7. min/max/sum on empty input

min and max raise ValueError; sum quietly returns 0. Pass a default= argument when the stream might be empty.

8. Forgetting to consume

def shouts(xs):
    for x in xs:
        print(f'shouting {x}')
        yield x.upper()

shouts(['hi', 'there'])     # nothing happens

A pipeline does no work until something drives it. Wrap in list(...), iterate with for, or pass to a reducer. No consumer, no output.

9. sorted(huge_iterable) eats memory

sorted has to see every element before it can return one. For huge streams that kills the constant-memory property of the rest of your pipeline. If you only need top-k, heapq.nlargest(k, iterable) is O(n) time and O(k) memory.

10. groupby sub-iterators expire

saved = [(k, g) for k, g in groupby(items, key=...)]
for k, g in saved:
    print(list(g))     # all empty

Sub-iterators are only valid while the outer loop is on that iteration. Materialise list(group) inside the loop if you need to use it later.

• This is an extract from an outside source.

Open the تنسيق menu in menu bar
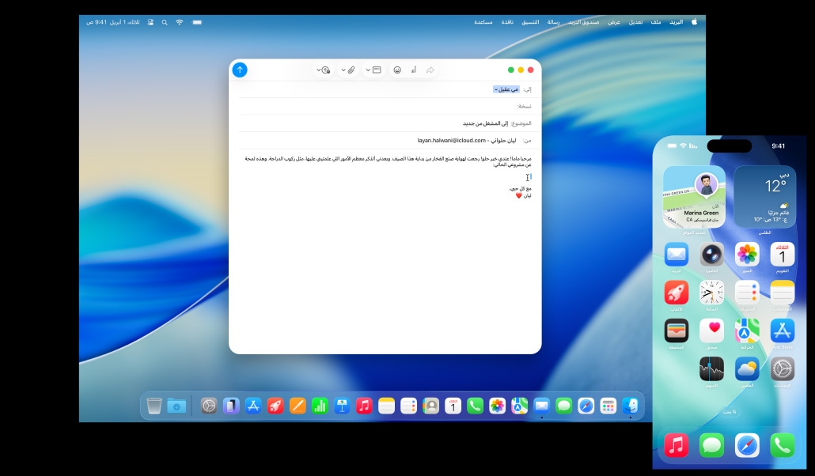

11. filter vs. takewhile/dropwhile

filter(pred, it) scans the whole stream; takewhile(pred, it) stops at the first non-match. If you want 'keep until I see X', reach for takewhile — don't use filter and break out manually.

When it isn't a bug

Several of these are patterns, not absolute rules. Exhausting an iterator deliberately (to 'consume the rest') is fine. Late binding is sometimes what you want — a generator that reacts to the current state of a shared variable. Building a list(...) of a stream is fine when the stream comfortably fits in memory.

The traps bite when the shortcut is applied reflexively to a case where the defaults don't match the intent. If you're seeing a bug from this list, the fix is almost always small; if the shortcut is correct, move on.